» TASK
Update the listing by replacing "link" with "hyperlink", beginning at the line that contains "Task: Click the bottom" and stopping after the line that contains "click(1295, 823)". Give back only those lines, with nothing else changed.

***** RECORDS SHOWN

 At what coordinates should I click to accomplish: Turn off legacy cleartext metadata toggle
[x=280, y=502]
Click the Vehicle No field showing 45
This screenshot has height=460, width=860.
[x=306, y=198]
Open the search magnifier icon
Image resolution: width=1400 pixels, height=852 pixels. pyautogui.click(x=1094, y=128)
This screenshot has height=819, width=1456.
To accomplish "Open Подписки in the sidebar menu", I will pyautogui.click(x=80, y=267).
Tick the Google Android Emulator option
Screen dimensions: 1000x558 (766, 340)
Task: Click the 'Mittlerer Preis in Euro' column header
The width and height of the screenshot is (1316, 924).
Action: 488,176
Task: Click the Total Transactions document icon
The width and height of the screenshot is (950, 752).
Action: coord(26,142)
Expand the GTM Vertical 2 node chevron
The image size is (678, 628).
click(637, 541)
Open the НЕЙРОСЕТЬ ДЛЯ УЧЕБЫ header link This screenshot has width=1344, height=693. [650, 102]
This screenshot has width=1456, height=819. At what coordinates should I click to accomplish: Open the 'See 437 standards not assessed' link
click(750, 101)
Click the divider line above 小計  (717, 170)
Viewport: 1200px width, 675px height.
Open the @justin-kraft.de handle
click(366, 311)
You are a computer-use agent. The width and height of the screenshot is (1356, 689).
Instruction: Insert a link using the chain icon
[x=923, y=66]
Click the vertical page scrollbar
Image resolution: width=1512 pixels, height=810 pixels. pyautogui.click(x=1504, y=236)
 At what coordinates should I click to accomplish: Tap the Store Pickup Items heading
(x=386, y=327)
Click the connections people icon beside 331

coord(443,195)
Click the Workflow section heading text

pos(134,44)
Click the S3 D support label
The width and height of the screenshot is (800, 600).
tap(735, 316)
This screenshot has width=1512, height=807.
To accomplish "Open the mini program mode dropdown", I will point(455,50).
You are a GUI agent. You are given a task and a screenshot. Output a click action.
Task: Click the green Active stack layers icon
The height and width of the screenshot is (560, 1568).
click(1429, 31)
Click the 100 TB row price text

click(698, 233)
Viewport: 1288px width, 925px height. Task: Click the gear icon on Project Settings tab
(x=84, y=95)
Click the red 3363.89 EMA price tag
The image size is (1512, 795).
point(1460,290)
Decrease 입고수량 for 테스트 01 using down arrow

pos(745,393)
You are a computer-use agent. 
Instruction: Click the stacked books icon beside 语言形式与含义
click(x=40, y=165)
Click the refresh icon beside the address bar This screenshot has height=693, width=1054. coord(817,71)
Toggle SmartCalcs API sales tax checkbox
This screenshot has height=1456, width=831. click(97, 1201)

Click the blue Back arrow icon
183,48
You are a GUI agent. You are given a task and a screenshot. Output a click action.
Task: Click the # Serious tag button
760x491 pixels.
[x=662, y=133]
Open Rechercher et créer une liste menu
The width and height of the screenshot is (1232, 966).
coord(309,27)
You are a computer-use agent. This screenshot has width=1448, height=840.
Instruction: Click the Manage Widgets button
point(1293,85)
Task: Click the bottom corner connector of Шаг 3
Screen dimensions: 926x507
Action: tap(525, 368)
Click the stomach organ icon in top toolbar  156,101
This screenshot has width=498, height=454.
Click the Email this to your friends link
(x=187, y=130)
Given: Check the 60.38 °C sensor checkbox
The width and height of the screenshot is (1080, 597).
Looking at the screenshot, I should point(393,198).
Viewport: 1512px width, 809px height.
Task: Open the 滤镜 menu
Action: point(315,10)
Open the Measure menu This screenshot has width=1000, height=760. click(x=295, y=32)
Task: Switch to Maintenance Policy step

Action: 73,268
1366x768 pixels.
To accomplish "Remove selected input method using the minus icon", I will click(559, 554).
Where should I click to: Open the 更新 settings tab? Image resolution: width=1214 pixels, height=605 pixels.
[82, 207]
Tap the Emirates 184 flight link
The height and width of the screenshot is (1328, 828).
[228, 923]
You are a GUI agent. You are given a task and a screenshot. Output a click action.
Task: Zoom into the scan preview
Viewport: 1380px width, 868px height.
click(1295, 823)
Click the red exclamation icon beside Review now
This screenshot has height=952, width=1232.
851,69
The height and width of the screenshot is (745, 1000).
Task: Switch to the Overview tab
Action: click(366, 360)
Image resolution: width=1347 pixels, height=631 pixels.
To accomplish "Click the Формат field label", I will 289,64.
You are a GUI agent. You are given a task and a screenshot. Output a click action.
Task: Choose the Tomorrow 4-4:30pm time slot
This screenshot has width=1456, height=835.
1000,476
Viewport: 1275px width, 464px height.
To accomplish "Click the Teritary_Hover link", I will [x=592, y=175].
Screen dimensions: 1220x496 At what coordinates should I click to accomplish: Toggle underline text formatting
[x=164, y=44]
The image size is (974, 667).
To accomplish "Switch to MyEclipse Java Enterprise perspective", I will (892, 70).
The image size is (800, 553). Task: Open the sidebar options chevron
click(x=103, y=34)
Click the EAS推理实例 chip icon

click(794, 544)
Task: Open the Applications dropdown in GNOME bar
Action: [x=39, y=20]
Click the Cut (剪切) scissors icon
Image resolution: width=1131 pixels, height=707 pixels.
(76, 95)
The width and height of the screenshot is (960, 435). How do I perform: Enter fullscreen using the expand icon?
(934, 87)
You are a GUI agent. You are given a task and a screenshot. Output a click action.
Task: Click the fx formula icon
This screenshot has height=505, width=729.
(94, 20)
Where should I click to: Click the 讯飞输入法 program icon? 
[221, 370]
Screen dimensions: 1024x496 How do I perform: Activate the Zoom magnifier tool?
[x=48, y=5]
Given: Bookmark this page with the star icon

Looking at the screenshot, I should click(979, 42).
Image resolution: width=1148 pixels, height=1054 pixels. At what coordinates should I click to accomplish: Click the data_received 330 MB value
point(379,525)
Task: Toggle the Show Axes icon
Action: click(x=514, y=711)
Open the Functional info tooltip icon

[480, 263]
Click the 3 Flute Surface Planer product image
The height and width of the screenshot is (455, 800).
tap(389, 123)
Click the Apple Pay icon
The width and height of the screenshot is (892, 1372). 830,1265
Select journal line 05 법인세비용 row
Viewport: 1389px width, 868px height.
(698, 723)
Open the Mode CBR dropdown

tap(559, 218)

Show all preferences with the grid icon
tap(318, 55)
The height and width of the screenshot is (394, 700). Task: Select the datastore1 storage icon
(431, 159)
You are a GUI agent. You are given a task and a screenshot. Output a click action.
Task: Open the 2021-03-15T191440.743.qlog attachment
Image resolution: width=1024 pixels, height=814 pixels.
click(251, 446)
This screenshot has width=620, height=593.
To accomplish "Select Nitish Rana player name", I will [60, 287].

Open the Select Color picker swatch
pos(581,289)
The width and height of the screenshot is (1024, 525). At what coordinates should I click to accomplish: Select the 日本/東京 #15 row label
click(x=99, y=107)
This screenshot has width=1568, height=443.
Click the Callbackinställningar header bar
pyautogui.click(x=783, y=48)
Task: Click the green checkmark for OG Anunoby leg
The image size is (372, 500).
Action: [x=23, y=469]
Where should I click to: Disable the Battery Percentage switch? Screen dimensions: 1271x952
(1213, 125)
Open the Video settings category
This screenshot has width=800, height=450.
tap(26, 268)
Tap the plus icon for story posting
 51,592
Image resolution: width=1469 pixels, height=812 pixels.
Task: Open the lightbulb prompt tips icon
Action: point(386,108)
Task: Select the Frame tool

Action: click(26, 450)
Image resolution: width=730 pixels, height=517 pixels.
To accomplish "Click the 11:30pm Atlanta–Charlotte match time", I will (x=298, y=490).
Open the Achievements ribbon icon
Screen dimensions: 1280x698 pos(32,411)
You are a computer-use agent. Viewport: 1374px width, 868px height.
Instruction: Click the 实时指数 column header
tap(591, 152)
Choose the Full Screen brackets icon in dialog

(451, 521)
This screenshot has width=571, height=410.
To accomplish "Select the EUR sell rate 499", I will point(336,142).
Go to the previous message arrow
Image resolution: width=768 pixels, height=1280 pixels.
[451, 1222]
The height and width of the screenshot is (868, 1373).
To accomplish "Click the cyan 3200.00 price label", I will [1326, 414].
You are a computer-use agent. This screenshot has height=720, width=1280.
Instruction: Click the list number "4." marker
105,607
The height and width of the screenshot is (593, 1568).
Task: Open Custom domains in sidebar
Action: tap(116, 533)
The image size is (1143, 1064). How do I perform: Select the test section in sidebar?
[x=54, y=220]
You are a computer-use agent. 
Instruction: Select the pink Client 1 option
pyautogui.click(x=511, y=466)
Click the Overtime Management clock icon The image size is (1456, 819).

**********

» EXERCISE RESPONSE
Task: Click the bottom corner connector of Шаг 3
Screen dimensions: 926x507
Action: tap(525, 368)
Click the stomach organ icon in top toolbar  156,101
This screenshot has width=498, height=454.
Click the Email this to your friends hyperlink
(x=187, y=130)
Given: Check the 60.38 °C sensor checkbox
The width and height of the screenshot is (1080, 597).
Looking at the screenshot, I should point(393,198).
Viewport: 1512px width, 809px height.
Task: Open the 滤镜 menu
Action: point(315,10)
Open the Measure menu This screenshot has width=1000, height=760. click(x=295, y=32)
Task: Switch to Maintenance Policy step

Action: 73,268
1366x768 pixels.
To accomplish "Remove selected input method using the minus icon", I will click(559, 554).
Where should I click to: Open the 更新 settings tab? Image resolution: width=1214 pixels, height=605 pixels.
[82, 207]
Tap the Emirates 184 flight hyperlink
The height and width of the screenshot is (1328, 828).
[228, 923]
You are a GUI agent. You are given a task and a screenshot. Output a click action.
Task: Zoom into the scan preview
Viewport: 1380px width, 868px height.
click(1295, 823)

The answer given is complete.